- _EXERCISE DESCRIPTION_
The word "will" marks the lines to copy; find all of them in the entries below.
== DATASET ==
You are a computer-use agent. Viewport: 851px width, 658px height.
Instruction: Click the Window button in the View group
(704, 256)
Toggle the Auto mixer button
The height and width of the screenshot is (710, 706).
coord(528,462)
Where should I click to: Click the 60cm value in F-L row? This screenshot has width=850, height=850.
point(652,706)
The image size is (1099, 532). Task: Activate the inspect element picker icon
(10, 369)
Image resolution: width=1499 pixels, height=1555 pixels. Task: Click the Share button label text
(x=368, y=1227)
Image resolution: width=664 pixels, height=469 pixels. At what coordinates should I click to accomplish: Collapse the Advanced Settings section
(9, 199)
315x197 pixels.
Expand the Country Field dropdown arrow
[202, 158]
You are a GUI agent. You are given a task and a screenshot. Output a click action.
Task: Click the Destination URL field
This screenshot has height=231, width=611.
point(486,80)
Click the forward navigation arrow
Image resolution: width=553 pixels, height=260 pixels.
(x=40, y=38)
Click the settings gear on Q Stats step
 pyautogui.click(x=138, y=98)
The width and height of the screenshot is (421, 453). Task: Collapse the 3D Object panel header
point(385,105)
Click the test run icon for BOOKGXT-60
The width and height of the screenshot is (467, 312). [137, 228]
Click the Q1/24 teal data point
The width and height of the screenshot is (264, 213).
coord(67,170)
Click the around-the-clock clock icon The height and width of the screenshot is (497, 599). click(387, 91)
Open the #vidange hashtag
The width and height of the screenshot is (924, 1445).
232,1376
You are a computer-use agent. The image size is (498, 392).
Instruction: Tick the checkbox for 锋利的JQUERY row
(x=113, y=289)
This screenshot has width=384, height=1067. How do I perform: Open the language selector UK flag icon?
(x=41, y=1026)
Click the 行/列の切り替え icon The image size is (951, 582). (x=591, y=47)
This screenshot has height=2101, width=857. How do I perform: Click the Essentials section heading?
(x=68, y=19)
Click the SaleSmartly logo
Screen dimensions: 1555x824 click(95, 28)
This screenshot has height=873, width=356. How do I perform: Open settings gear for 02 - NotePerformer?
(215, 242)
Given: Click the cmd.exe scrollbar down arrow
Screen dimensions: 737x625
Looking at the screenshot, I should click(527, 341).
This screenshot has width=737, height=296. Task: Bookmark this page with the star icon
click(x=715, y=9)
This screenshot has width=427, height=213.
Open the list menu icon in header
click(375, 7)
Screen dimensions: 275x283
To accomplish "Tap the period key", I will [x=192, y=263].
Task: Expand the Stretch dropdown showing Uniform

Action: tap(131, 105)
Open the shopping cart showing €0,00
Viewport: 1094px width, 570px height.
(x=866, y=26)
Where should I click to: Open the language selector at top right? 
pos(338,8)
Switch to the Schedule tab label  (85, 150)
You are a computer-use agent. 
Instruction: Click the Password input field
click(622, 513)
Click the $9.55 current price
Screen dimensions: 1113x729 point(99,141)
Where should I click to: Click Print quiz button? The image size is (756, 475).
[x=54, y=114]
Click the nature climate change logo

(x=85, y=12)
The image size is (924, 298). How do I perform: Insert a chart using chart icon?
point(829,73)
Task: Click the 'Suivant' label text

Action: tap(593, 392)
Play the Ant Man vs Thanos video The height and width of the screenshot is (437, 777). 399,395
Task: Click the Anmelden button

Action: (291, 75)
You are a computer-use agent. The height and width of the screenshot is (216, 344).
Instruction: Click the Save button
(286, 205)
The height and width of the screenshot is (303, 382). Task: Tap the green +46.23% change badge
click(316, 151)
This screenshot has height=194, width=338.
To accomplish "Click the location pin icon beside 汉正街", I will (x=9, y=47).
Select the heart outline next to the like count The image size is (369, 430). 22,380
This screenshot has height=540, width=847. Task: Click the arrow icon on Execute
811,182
===
- _SOLUTION FOR THIS PROBLEM_
To accomplish "Tap the period key", I will [x=192, y=263].
To accomplish "Click the location pin icon beside 汉正街", I will (x=9, y=47).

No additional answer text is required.